Beneath this instruction is a listing. Transcribe from it only the stretch from the line with "Kasse (59, 666)" through the line with "[switch] (455, 1180)", both end lines included, exactly as written.

+++ RECORDS FOR THIS EXERCISE

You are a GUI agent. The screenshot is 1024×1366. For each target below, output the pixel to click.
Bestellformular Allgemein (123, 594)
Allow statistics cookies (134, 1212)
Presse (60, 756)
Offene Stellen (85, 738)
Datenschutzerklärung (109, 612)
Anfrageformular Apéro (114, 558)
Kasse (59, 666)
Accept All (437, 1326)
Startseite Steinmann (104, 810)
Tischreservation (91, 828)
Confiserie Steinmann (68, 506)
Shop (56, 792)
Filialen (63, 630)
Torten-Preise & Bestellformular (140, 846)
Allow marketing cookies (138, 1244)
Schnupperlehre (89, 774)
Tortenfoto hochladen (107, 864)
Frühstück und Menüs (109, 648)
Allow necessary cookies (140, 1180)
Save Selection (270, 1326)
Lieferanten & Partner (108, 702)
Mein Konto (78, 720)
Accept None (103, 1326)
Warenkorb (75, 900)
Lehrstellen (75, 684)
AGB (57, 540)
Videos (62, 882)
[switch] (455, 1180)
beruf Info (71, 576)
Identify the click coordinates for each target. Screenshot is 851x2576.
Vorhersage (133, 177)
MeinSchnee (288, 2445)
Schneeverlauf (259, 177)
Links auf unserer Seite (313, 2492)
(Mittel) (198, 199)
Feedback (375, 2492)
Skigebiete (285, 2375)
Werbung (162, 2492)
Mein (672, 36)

++++++

**SOLUTION FOR THIS TASK:**
Kasse (59, 666)
Accept All (437, 1326)
Startseite Steinmann (104, 810)
Tischreservation (91, 828)
Confiserie Steinmann (68, 506)
Shop (56, 792)
Filialen (63, 630)
Torten-Preise & Bestellformular (140, 846)
Allow marketing cookies (138, 1244)
Schnupperlehre (89, 774)
Tortenfoto hochladen (107, 864)
Frühstück und Menüs (109, 648)
Allow necessary cookies (140, 1180)
Save Selection (270, 1326)
Lieferanten & Partner (108, 702)
Mein Konto (78, 720)
Accept None (103, 1326)
Warenkorb (75, 900)
Lehrstellen (75, 684)
AGB (57, 540)
Videos (62, 882)
[switch] (455, 1180)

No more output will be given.